Avec l'affermissement du pouvoir sous les règnes de Maximilien Ier et de Charles Quint et la restauration de l'autorité de la justice impériale, la pratique de la vehme décline. Provisoirement restaurée pendant la guerre de Trente Ans (1618–1648), elle disparaît totalement à la fin du XVIIIe siècle, tout en continuant cependant à exercer une fascination macabre sur les mentalités allemandes du XIXe siècle.

Le fait qu'une organisation de ce type ait donné lieu à des abus intolérables, tels que la corruption, était en soi inévitable ; dès le milieu du XVe siècle, des protestations ont été soulevées contre les inimitiés de la cour[9].

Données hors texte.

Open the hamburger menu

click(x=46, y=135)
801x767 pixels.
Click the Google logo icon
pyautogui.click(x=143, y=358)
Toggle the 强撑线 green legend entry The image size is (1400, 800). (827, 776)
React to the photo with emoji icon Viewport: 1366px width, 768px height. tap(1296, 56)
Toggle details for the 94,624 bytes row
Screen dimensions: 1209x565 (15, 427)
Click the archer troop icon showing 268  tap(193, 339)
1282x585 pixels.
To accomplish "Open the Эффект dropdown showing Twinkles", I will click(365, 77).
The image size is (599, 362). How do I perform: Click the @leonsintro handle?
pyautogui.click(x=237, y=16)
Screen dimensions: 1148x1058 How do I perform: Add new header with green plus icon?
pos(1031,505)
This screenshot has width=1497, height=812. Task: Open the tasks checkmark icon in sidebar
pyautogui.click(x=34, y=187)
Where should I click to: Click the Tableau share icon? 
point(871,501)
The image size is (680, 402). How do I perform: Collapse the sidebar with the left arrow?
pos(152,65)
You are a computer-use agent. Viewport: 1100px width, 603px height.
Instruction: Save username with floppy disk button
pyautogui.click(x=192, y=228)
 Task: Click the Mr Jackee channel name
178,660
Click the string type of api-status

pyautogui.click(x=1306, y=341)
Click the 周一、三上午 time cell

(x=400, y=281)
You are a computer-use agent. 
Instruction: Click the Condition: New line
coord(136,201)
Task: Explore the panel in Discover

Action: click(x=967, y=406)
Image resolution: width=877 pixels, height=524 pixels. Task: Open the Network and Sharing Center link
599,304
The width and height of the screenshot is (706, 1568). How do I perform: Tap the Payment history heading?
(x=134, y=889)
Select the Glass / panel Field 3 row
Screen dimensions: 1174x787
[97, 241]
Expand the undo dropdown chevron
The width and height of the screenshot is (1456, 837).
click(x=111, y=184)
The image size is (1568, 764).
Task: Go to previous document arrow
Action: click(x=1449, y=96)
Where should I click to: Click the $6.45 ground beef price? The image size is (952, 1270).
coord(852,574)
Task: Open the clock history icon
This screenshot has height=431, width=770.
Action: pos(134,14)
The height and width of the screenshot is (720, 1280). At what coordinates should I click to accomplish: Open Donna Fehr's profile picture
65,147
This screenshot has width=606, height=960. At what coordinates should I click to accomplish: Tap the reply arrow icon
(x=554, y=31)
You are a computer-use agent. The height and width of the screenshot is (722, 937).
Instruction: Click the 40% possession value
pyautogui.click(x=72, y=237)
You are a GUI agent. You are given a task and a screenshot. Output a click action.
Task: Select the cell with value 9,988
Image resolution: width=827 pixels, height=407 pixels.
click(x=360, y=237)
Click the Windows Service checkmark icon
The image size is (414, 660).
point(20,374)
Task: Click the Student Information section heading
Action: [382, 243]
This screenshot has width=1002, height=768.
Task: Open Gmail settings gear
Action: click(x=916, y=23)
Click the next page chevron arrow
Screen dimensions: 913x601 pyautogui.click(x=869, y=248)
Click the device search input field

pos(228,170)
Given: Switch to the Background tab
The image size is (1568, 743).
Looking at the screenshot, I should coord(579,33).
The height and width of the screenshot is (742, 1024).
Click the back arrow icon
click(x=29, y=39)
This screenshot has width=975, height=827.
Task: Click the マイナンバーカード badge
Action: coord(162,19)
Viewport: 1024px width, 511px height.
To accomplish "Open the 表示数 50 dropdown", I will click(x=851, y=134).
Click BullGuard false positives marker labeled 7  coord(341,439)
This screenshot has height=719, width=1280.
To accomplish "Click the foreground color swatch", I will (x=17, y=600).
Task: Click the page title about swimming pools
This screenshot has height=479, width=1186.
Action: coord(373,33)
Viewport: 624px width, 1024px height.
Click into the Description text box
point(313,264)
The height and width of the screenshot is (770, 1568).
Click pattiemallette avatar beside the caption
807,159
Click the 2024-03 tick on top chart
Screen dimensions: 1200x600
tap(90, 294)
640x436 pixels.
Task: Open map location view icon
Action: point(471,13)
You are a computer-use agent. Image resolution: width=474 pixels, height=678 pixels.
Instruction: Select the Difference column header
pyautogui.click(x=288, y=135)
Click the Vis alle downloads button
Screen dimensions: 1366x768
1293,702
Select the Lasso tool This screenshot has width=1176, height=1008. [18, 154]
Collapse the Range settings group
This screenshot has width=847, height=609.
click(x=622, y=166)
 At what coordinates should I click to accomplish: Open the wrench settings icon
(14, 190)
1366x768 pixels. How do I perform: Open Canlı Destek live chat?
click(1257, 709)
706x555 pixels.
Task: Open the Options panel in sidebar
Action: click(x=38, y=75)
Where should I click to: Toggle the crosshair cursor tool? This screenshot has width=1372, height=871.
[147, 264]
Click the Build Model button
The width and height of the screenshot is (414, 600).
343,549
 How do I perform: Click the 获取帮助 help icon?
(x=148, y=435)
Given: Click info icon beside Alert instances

Avec le pouvoir croissant des souverains territoriaux et l'amélioration progressive du processus de justice ordinaire, les fonctions des tribunaux de la Sainte-Vehme ont été supplantées. Par l'action de l'empereur Maximilien et d'autres princes allemands, ils ont été, au XVIe siècle, à nouveau limités à la Westphalie, et là aussi, ils ont été placés sous la juridiction des tribunaux ordinaires, et finalement confinés à de simples fonctions de police. Avec ces fonctions, cependant, mais avec les anciennes formes depuis longtemps dépouillées de leur caractère impressionnant, ils ont survécu jusqu'au XIXe siècle. Elles ont finalement été abolies par ordre de Jérôme Bonaparte, roi de Westphalie, en 1811. Le dernier Freigraf est mort en 1835[10].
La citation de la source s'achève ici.